> Written task: Could you recast the items as a numbered list, from the line containing "How do I perform: Select" through the end of the items, both ends included, with blank lines left out?
** begin Task input **
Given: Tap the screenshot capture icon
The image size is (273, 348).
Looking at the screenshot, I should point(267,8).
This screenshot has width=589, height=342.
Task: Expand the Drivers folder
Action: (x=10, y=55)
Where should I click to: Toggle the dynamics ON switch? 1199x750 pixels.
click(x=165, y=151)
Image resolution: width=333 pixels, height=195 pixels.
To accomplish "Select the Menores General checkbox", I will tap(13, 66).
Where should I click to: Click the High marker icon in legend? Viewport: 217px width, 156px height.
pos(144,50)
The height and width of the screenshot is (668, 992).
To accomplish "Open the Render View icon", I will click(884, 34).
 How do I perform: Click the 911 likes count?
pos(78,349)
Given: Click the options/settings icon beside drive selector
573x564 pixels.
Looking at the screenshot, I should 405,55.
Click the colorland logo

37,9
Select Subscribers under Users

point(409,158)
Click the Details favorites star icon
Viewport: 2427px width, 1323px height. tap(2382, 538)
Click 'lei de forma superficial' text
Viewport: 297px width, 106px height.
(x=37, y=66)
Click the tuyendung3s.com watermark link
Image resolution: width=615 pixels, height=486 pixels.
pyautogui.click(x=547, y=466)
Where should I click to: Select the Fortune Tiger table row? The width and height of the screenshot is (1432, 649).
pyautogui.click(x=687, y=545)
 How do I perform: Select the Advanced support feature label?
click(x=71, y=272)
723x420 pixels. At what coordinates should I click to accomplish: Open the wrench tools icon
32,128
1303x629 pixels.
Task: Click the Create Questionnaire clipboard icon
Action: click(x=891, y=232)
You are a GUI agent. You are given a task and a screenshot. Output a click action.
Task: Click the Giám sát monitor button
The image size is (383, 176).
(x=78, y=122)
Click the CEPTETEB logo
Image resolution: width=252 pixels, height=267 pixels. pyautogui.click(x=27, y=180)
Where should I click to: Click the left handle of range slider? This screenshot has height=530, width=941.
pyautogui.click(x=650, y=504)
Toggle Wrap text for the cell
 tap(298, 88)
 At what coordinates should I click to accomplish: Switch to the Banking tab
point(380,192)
** end Task input **
> Task answer:
1.  How do I perform: Select the Advanced support feature label?
2. click(x=71, y=272)
3. 723x420 pixels. At what coordinates should I click to accomplish: Open the wrench tools icon
4. 32,128
5. 1303x629 pixels.
6. Task: Click the Create Questionnaire clipboard icon
7. Action: click(x=891, y=232)
8. You are a GUI agent. You are given a task and a screenshot. Output a click action.
9. Task: Click the Giám sát monitor button
10. The image size is (383, 176).
11. (x=78, y=122)
12. Click the CEPTETEB logo
13. Image resolution: width=252 pixels, height=267 pixels. pyautogui.click(x=27, y=180)
14. Where should I click to: Click the left handle of range slider? This screenshot has height=530, width=941.
15. pyautogui.click(x=650, y=504)
16. Toggle Wrap text for the cell
17.  tap(298, 88)
18.  At what coordinates should I click to accomplish: Switch to the Banking tab
19. point(380,192)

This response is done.